◆ **Task description**:
Copy, word for word, the lines below from the one containing "Blog [link] (1681, 34)" up to and including the one containing "Uložit volby (1019, 1642)", with pictures left out.

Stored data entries

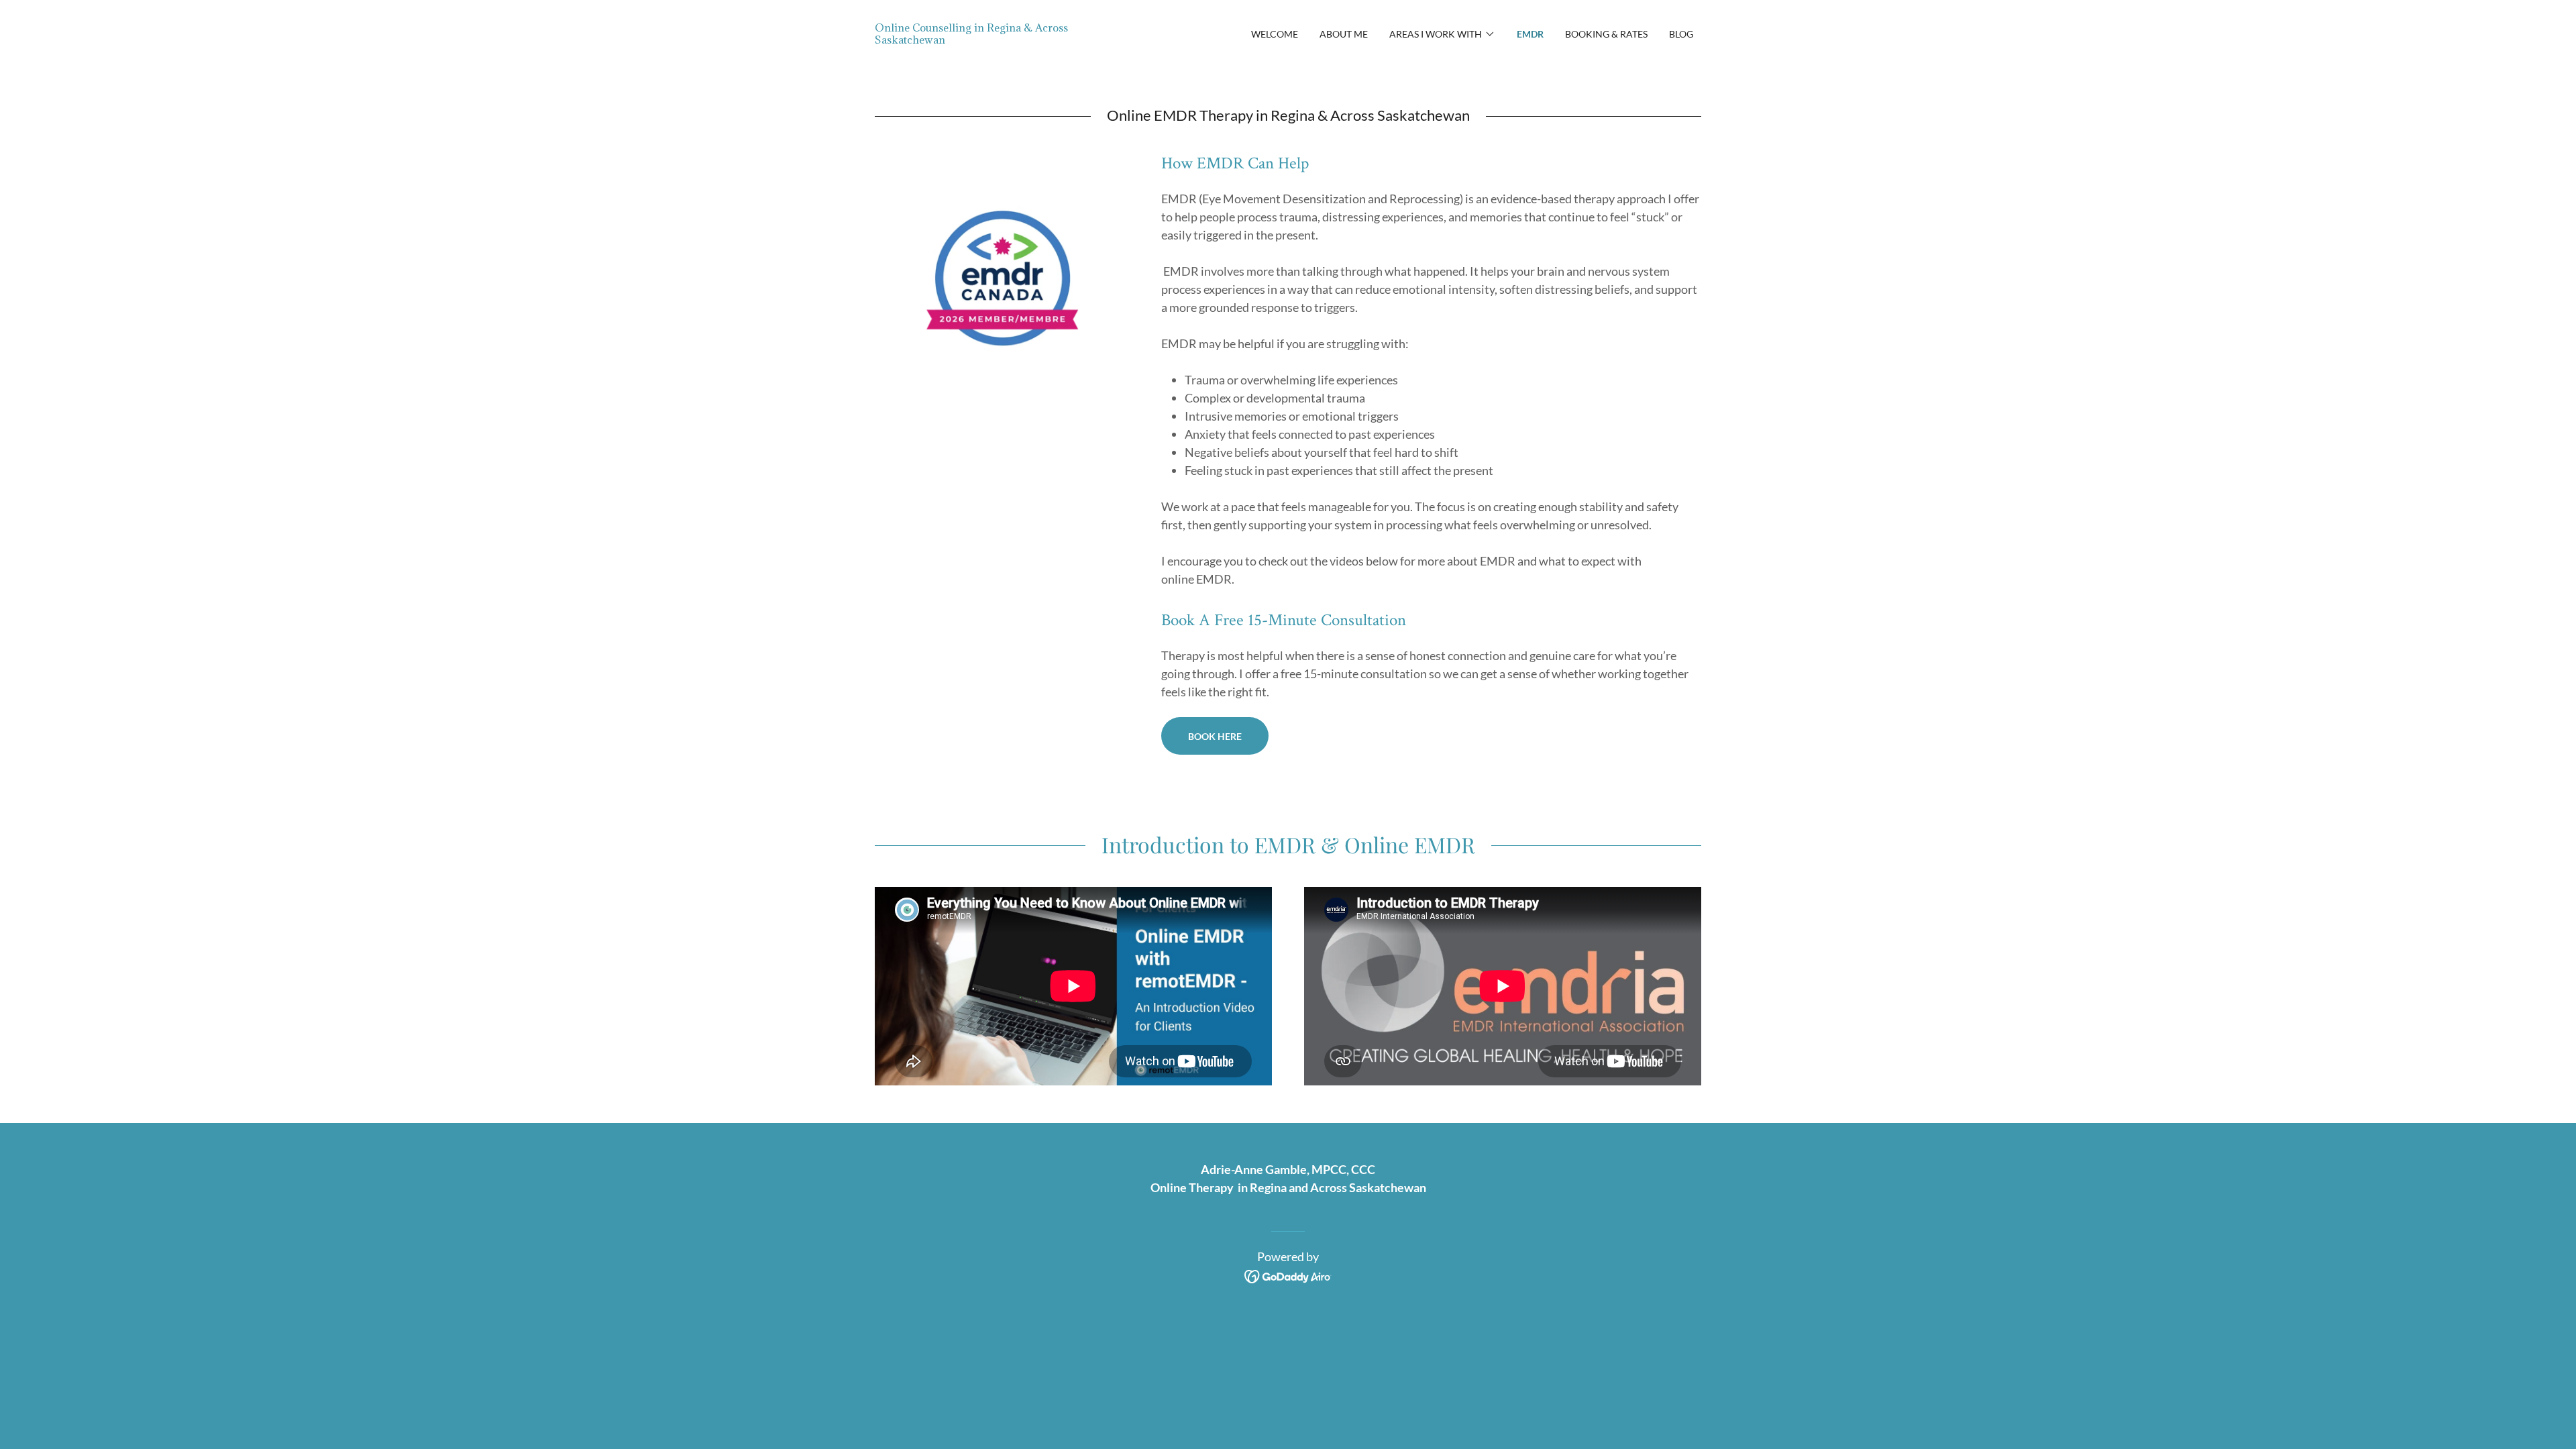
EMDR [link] (1530, 34)
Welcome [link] (1274, 34)
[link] (978, 39)
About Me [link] (1344, 34)
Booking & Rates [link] (1606, 34)
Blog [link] (1681, 34)
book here (1215, 736)
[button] (1442, 34)
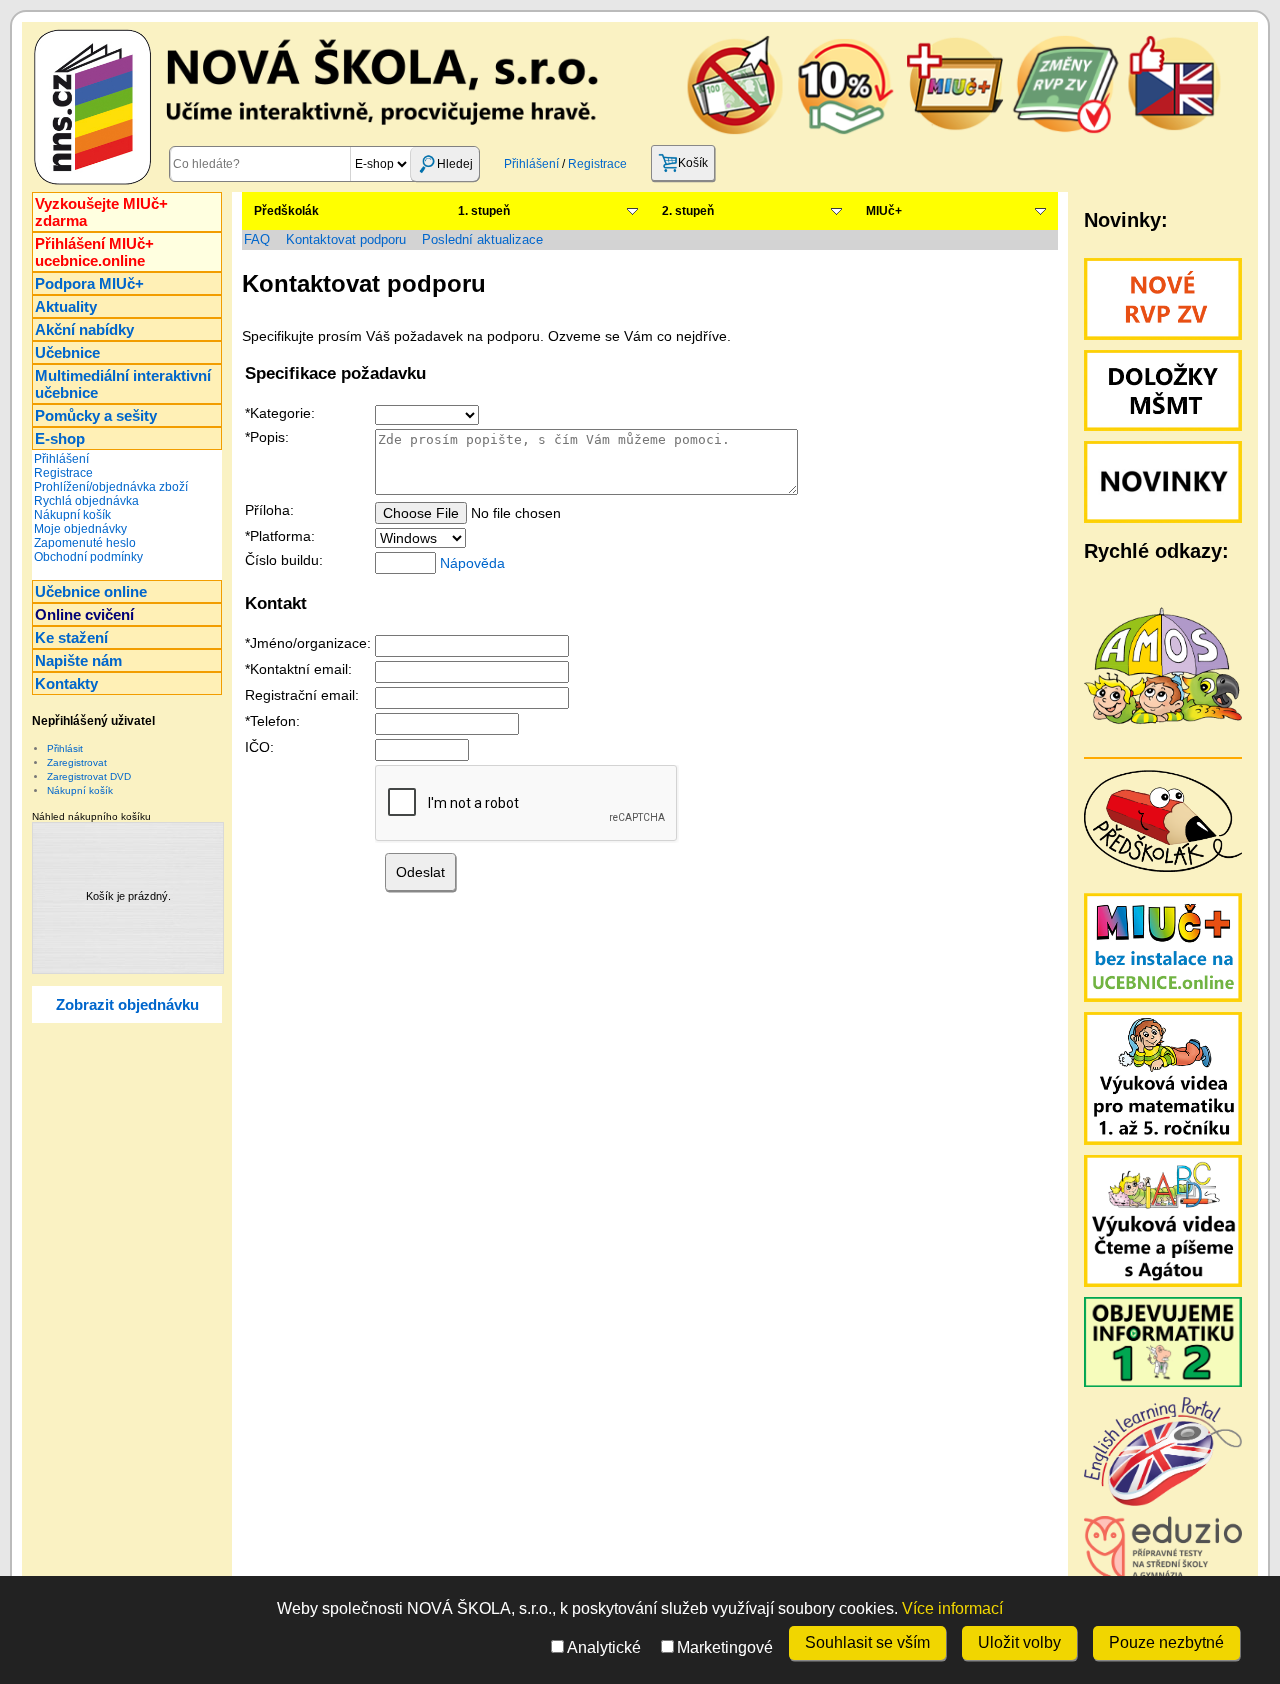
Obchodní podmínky (88, 557)
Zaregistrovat (77, 762)
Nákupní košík (72, 515)
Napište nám (78, 660)
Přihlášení (531, 164)
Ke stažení (71, 637)
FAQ (257, 239)
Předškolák (286, 211)
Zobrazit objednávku (127, 1004)
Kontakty (66, 683)
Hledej (455, 164)
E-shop (60, 438)
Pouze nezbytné (1166, 1642)
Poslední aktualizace (482, 239)
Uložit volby (1019, 1642)
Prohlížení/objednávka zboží (111, 487)
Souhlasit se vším (867, 1642)
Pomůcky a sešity (96, 415)
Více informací (952, 1608)
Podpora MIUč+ (89, 283)
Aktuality (66, 306)
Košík (693, 163)
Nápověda (472, 563)
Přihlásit (65, 748)
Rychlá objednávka (86, 501)
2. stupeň (688, 211)
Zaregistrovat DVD (89, 776)
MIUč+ (884, 211)
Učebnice (67, 352)
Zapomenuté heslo (85, 543)
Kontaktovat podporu (346, 239)
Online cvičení (84, 614)
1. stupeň (484, 211)
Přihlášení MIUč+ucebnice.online (94, 252)
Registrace (597, 164)
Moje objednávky (80, 529)
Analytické (604, 1647)
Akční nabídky (84, 329)
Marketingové (725, 1647)
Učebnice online (91, 591)
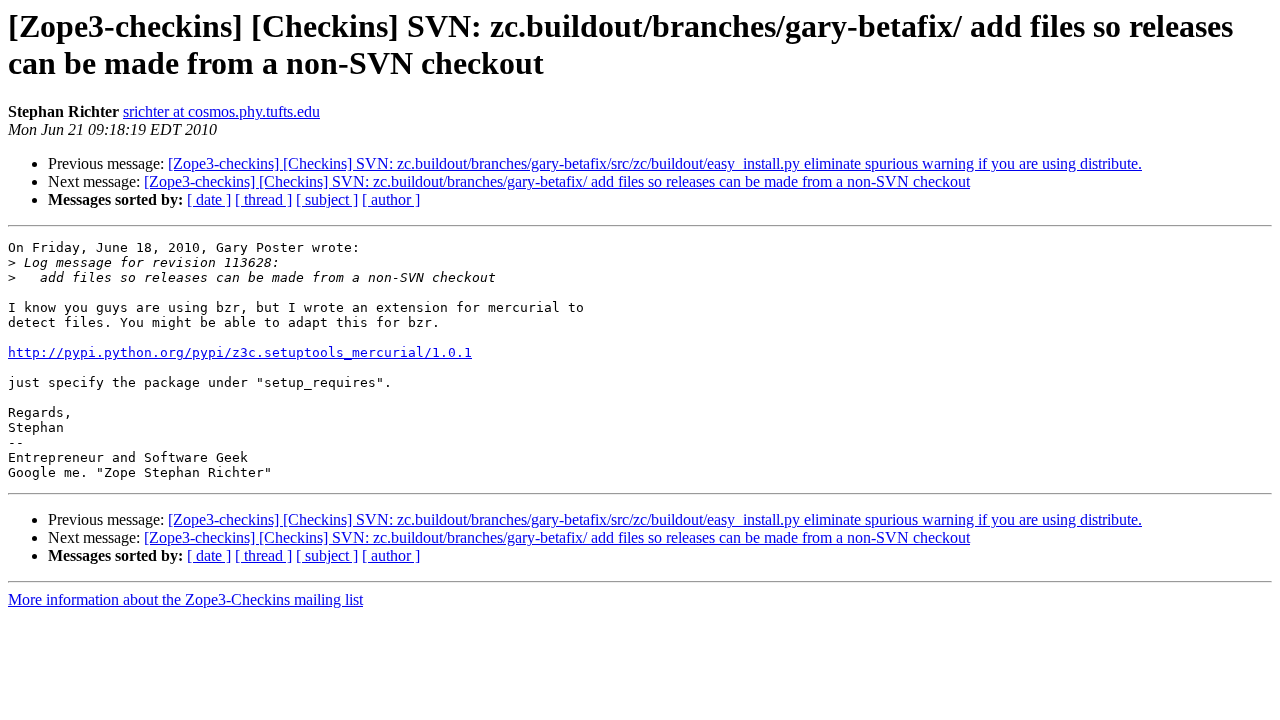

◆ **Answer to the problem**:
Blog [link] (1681, 34)
book here (1215, 736)
[button] (1442, 34)
Obchodní podmínky (88, 557)
Zaregistrovat (77, 762)
Nákupní košík (72, 515)
Napište nám (78, 660)
Přihlášení (531, 164)
Ke stažení (71, 637)
FAQ (257, 239)
Předškolák (286, 211)
Zobrazit objednávku (127, 1004)
Kontakty (66, 683)
Hledej (455, 164)
E-shop (60, 438)
Pouze nezbytné (1166, 1642)
Poslední aktualizace (482, 239)
Uložit volby (1019, 1642)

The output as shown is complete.